Produced using cow urine
Known for its radiant and deep orange-yellow hue, it is believed that though artists in the West had been using Indian Yellow for centuries, they were unaware of its ingredients.
Its popularity, though, is evident from the fact that it found a mention in several notable publications. French writer-painter JFL Mérimée wrote in The Art of Painting in Oil and in Fresco (1839) that “the colouring matter is extracted from a tree, or a large shrub called Memecylon tinctorium … (which had) a smell like cows’ urine”, describing the colour as “a brilliant yellow lake”.
However, it was years later that British botanist Sir Joseph Hooker attempted to discover the details of the ingredients that made Indian Yellow. He reportedly wrote a letter to the Indian Department of Revenue and Agriculture find out. Hooker’s letter was responed to by TN Mukharji, author-curator and public servant.
Mukherji wrote that he had travelled to Mirzapur, Bengal, and observed that the colour came from the urine of cows that were given a special diet of mango leaves and water, occasionally mixed with turmeric, to get a bright yellow urine. The urine would be collected in earthen pots and placed over fire nightlong to attain a more condensed liquid, which was then strained and hand-pressed into sediment balls that were further dried in the heat. The piuris reached Europe through merchants sailing from Kolkata.

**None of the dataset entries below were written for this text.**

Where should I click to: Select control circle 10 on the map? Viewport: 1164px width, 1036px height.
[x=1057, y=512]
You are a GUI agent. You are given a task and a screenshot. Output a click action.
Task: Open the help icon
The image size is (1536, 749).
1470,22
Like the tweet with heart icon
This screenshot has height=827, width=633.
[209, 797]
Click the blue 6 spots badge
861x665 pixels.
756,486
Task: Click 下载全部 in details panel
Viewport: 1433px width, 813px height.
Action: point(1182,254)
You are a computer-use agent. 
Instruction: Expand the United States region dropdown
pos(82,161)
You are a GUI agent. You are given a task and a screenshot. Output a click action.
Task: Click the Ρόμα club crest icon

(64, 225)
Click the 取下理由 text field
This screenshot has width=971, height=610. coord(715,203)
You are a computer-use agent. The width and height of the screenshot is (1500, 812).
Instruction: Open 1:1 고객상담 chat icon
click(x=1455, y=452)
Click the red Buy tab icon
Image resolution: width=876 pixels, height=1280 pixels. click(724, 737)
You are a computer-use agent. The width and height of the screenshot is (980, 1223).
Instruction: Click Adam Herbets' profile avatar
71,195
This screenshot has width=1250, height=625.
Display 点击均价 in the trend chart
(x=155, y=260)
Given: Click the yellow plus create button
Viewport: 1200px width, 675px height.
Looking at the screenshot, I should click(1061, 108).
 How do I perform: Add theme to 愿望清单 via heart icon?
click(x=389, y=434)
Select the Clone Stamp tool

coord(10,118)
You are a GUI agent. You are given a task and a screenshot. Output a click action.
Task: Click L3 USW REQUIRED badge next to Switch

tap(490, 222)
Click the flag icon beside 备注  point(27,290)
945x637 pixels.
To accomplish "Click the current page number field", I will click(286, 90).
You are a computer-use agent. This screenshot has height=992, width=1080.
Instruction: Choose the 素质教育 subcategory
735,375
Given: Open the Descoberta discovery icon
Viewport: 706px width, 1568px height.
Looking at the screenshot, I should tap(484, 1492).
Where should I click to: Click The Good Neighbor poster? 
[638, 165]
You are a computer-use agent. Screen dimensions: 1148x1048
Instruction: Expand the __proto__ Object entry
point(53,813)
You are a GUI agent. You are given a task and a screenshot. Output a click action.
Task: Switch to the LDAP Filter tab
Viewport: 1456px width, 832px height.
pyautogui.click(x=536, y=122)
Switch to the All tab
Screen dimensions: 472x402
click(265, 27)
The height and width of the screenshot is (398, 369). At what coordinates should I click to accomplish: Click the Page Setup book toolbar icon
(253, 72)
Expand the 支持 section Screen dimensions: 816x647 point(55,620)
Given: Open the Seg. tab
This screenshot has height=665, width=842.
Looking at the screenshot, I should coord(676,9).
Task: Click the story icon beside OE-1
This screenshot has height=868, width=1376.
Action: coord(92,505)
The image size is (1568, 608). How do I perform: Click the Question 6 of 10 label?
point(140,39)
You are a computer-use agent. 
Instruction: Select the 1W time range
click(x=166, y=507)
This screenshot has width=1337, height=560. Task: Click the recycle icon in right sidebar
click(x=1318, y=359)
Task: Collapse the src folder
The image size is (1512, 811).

A report published on Sciencedirect.com in 2019 confirmed Mukharji’s analyses. Researchers wrote: “All the materials were shown to contain variable ratios of reported components of Indian yellow (euxanthic acid, euxanthone, and a sulfo-derivative of euxanthone), and some presented hippuric acid, a ruminant metabolite found in urine.”
Use in India and the West
The colour was widely used in India since the 15th century and is seen in traditional Mithila paintings of Bihar as well as Pahari and Mughal miniatures in the 16th to 19th centuries. According to reports, a yellow pigment called gorocana, also believed to have been made from cow’s urine, was also used for several rituals in India and also applied as tilak.
In the West, several artists took a liking for the colour that was supplied in the form of “chalky spheres” in Europe and had to be merely mixed with a binding agent to create paint. Its use was prominent as early as the 1700s, when artists such as Sir Joshua Reynolds used it in works such as The Age of Innocence (1788). The colour was also extensively used by JMW Turner in his oil and watercolours, and works such as The Angel Standing in the Sun (1846). The light emanating from the lanterns in John Singer Sargent’s Carnation, Lily, Lily, Rose (1885-86), was also painted using Indian Yellow.
Dutch painters like Jan Vermeer and van Gogh specifically admired it for its luminosity – something that can be seen in its use in The Starry Night.
Banning the colour
Though there is no concrete written evidence to suggest specific reasons, animal cruelty during the process of procuring the colour eventually led to a ban on its production in the early 1900s. The dehydrated cows “looked very unhealthy”, Mukharji had noted in his communication with Hooker.
In addition, scientists have pointed out that mango leaves are known to contain the toxin urushiol, which would also take a toll on the bovine animal’s health.
Indian miniature painting
The ingredients of Indian yellow: It was prepared from the urine of cows fed only mango leaves and made in villages like Mirzapur, the yellow pigment was refined by heating the liquid and pressing it into round balls.
Cow urine was also used by artists in Kangra (Rajol) and Basohli.
ZAHRA'S BLOG + BROWN LADY ART COLLECTIVE/ Art, Design and Cultural Heritage adds: Indian Yellow is a vivid orange-yellow pigment that originates from India in the 15th century and was mostly used there during the Mughal period. It was introduced to European artists shortly thereafter, where it was used until it became commercially unavailable in the early 20th century. This pigment was a popular choice among frescoists, oil painters, and watercolorists, although it was said to have an unpleasant odour.
This odor may stem from the alleged original source of the pigment— cow urine. ... the cattle responsible for Indian Yellow were only fed water and mango leaves, ingredients that supposedly made their urine (and thereby the pigment) especially luminescent.